[TEXTE FOURNI]

· · ·

Elle, c’est la bouffée d’amour.

Quelque chose d’inexplicable qui commence tout doucement, me réchauffe l’estomac, s’épanouit sous mes côtes et finit par m’étreindre le cœur. À cet instant, je me sens follement chanceuse, merveilleusement aimée et furieusement aimante. Pourquoi à ce moment-là précisément ? Aucune idée. À croire que l’Amour avec un grand A n’éclabousse que lorsqu’on est au cœur de la simplicité de nos vies, loin du glam, loin du faste, loin des gratifications (sur lesquels il ne faut pas cracher, attention !). 

C’est un moment précieux de bouillonnement gratuit, qui comble et qui déborde, qui fait passer au second plan tout ce qui égratigne notre bonheur au quotidien. À ce moment-là je sors mon portable et j’appelle mon Fabuleux.

— Je t’aime.

— Allô, hein, quoi ?

— C’est moi, je t’AIME !

Passée la surprise de cette déclaration qui le cueille à froid entre deux courbes statistiques et trois déclarations à l’URSSAF, mon Fabuleux soupire d’aise.

Et comme il les connaît, depuis le temps, ces petites épiphanies, il me dit : 

— Bouffée d’amour ?

— Exactement.

Notre conversation dévie sur la chance que nous avons, de vivre heureux, si heureux, malgré les épreuves et les tracas, les visites chez l’orthophoniste et les factures salées du garage.

— Ils sont ouf, nos enfants. Je ne sais pas si tous les parents se disent ça, sans doute, mais quand même, ils sont particulièrement ouf.

— Et moi, j’ai tellement bien joué ma life quand je t’ai couru après sur le trottoir. Tu allais partir sans me donner ton numéro. Tu imagines, les conséquences ?

Nous nous offrons alors une parenthèse de cuculterie parfaite, ultra régénérante, puis nous raccrochons.

Je retourne à mon Radimarket et lui à ses diagrammes camembert. Est-ce que ça m’empêche, une heure plus tard, de crier sur mon fils qui a encore laissé ses pompes puantes au milieu du passage ? Non. Est-ce que ça fait sauter mes PV ou ça gonfle mon Livret A ? Non plus. Ce sont des moments parfaitement gratuits, sans bénéfice à court terme, sans avantage matériel. Mais ils embellissent ma vie d’une manière permanente.

· · ·

[ENTRÉES]
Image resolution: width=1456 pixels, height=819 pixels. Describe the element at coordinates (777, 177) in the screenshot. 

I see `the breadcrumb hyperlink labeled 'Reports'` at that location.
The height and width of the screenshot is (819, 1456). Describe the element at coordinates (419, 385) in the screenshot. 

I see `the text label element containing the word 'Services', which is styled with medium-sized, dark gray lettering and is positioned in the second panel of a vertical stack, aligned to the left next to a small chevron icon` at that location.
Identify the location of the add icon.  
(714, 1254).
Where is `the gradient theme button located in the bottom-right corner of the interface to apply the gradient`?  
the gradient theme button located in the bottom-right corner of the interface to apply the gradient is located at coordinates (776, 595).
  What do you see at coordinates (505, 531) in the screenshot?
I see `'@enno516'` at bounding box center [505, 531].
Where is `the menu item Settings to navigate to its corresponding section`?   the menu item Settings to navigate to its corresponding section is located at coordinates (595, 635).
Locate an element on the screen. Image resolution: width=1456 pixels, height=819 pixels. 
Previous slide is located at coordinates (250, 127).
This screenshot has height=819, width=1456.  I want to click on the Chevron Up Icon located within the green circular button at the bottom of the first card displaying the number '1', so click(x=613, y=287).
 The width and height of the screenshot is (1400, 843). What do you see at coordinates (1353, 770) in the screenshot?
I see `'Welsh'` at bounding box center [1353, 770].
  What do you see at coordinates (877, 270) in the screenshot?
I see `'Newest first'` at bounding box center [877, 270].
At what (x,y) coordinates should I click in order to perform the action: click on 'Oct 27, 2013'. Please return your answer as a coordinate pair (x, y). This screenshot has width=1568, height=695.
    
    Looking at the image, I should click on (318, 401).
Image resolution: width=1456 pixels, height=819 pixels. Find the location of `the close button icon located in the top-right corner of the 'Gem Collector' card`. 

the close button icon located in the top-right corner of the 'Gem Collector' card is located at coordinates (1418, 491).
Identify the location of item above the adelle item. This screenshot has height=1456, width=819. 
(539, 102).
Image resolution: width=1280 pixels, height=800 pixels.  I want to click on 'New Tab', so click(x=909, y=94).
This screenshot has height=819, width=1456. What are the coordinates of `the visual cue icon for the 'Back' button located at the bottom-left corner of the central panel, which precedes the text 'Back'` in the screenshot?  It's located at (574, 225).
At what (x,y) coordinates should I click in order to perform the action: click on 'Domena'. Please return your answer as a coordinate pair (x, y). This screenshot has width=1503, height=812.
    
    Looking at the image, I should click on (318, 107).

· · ·

[PROBLÈME COURT A]
D'après le texte sur la bouffée d'amour, quel geste fait la personne qui raconte au moment où cette bouffée la saisit ?
[PROBLÈME COURT B]
Prolongez le texte sur la bouffée d'amour en reprenant juste après sa dernière phrase.

[RÉPONSE ÉCRITE A]
Elle sort son portable et appelle son Fabuleux.

[RÉPONSE ÉCRITE B]
Chère Fabuleuse, si toi aussi tu prends l’habitude d’identifier ces petites étoiles qui s’épanouissent sans crier gare dans ton estomac,

si tu les laisses déborder et exploser en paillettes dans la banalité de ton quotidien, si en plus tu prends le soin d’en démultiplier les effets en les partageant, alors laisse-moi te dire que ta vie va rayonner. Ces bouffées d’amour, ce sont simplement des manifestations surprises de gratitude. La bonne nouvelle, c’est que tu ne peux ni prévoir ni susciter ces moments d’éblouissement, tu seras toujours cueillie, soufflée, submergée. Tu ne connaîtras ni l’heure ni le lieu, mais tu as le pouvoir d’en faire surgir encore et encore, parce que l’organe qui les produit se muscle facilement. Cet organe, c’est ta capacité d’émerveillement, à exercer sur les plus petites choses, c’est ce regard d’enfant, jamais blasé, que tu as le droit de poser sur ta vie. Une bouffée d’amour n’attendra pas que ton quotidien soit merveilleux, que tes problèmes soient réglés, que ta route soit droite et ta voiture OK au contrôle technique.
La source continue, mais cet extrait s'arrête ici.